Toxic Productivity Pada Kalangan MahasiswaOleh : Devi Shinthia
Pandemi covid-19 ini membuat semua aktivitas terganggu termasuk dalam hal perkuliahan. Seperti yang sudah kita ketahui, semenjak adanya pandemi covid-19 ini, kegiatan perkuliahan dilakukan secara daring. Meskipun kegiatan perkuliahan dilakukan secara daring, tidak meruntuhkan semangat mahasiswa untuk menjadi mahasiswa yang produktif di tengah pandemi. Menjadi produktif merupakan suatu hal yang baik bagi mahasiswa. Hal ini akan menunjukkan bahwa mereka memiliki kesadaran terhadap apa yang menjadi tanggung jawabnya sekaligus dedikasinya sebagai seorang mahasiswa.
Menjadi mahasiswa yang produktif pasti akan disibukkan dengan tugas kuliah yang menumpuk, beban organisasi yang berganda ditambah lagi keaktifan mahasiswa dalam mengikuti komunitas ataupun UKM. Semua itu akan menjadikan mahasiswa menjadi semakin ‘produktif’, mereka akan melakukan pekerjaan yang sudah menjadi tanggung jawabnya tanpa mengenal waktu, mereka bahkan rela mengorbankan jam tidurnya karena adanya pemikiran bahwa mahasiswa harus ‘produktif’.
Kondisi ini lah yang menjadi pertanyaan apakah mahasisa sudah produktif? Atau ini hanyalah sebuah obsesi belaka yang sembunyi di balik kata ‘produktif’?
Produktif merupakan hal yang baik, namun semua hal yang berlebihan itu belum tentu baik. Disadari maupun tidak, bisa jadi produktivitas yang berlebihan ini dapat meracuni kehidupan kita. Jangan sampai kita malah terjebak dalam toxic productivity. Adapun yang dimaksud dengan toxic productivity adalah mindset seseorang yang terobsesi untuk mengembangkan diri dan merasa bersalah jika tidak bisa melakukan banyak hal. Hal ini akan membuat seseorang berpikiran untuk terus menjadi produktif setiap saat dengan cara apapun hingga minim waktu untuk untuk beristirahat.
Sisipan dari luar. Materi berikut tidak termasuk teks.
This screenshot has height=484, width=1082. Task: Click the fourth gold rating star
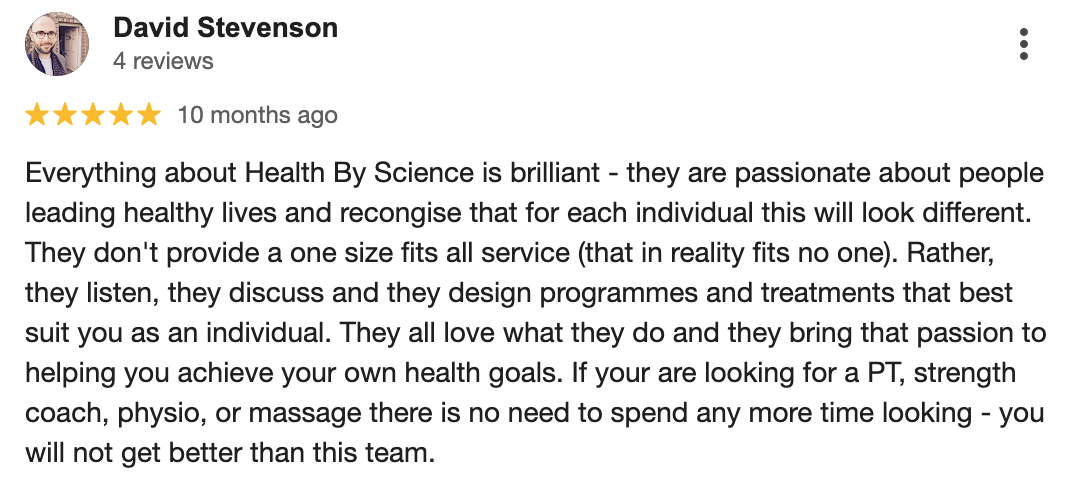pyautogui.click(x=121, y=115)
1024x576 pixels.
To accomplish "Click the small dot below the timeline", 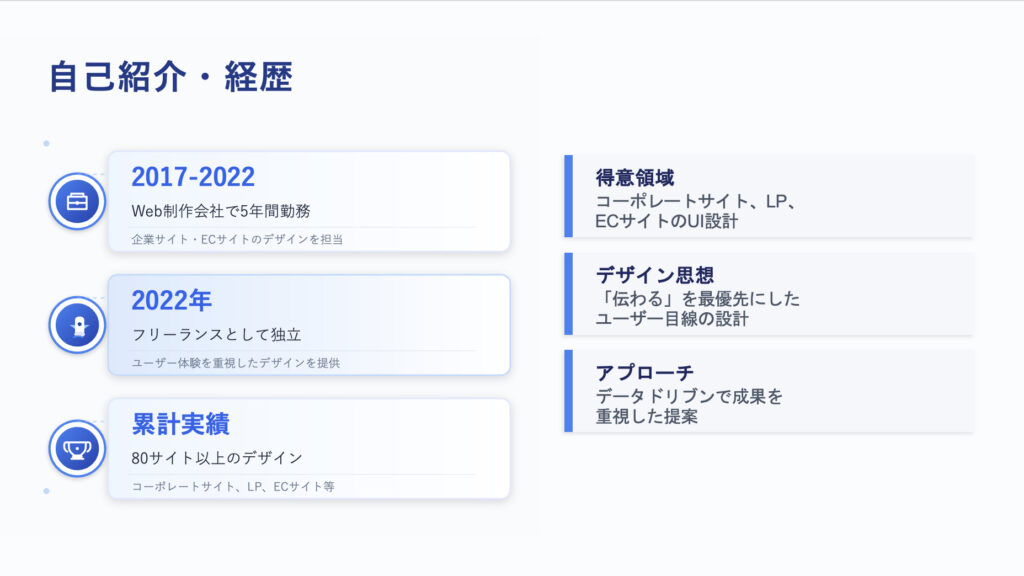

Produktivitas yang toxic ini merupakan suatu hal yang tidak baik, karena toxic productivity hanya akan berdampak pada kesehatan mental mahasiswa. Mahasiswa yang terjebak dalam toxic productivity akan merasa mempuyai peran dalam mengambil banyak tanggung jawab dan menjadikan semua kesibukkannya sebagai suatu tantangan tersediri sehingga mereka berpikir tidak boleh melewatkan satu kesempatan pun. Pada akhirnya, hal ini hanya akan membuat kewalahan, lelah berkepanjangan, cemas, dan terparah yaitu depresi.
Dengan hadirnya situasi yang demikian, membuat mahasiswa terbelenggu oleh pikiran dan keinginan untuk melakukan banyak hal dalam satu waktu, yang katanya demi kebaikan diri di masa depan, alias toxic productivity.
Bagi sebagian mahasiswa, tentu ini menjadi hal yang menyenangkan. Tetapi tidak sedikit pula yang merasakan beban berat. Beban karena terbelenggu perasaan untuk selalu terlihat produktif, padahal masih banyak tanggung jawab lain yang mereka emban. Kemudian berakibat tidak baik bagi kesehatan mereka secara mental.
Tidak sedikit dari mereka yang merasakan burnout sehingga dia tidak bisa meng-handle semua target yang sudah direncanakannya. Kesehariannya diisi dengan suasana hati yang gelap dan air mata yang terus turun karena merasa tertekan dengan beban berat yang dipikulnya.
Ketika melihat teman kita yang sedang produktif, memang tidak bisa dipungkiri pasti akan terbesit di pikiran kita bahwa kita juga harus produktif bahkan harus bisa lebih produktif. Namun kita harus berada pada produktivitas yang sehat. Sangat penting untuk memperhatikan cara kerja dan usaha apa yang cocok untuk diri kita sendiri untuk memenuhi target kita karena masing-masing orang memiliki batas untuk melakukan suatu hal.
Istirahat sangat diperlukan untuk mengisi ulang energi kita. Handphone saja perlu di-charge saat mati supaya bisa digunakan kembali. Apalagi kita yang manusia. Selain itu, jangan egosi dengan tubuh sendiri. Isitirahat lah ketika kamu merasa cape, karena dengan istirahat tidak akan membuat kamu kehilangan banyak hal. Rebahan juga bukan suatu kesalahan. Jadi, tidak perlu merasa kurang nyaman ketika kamu beristirahat.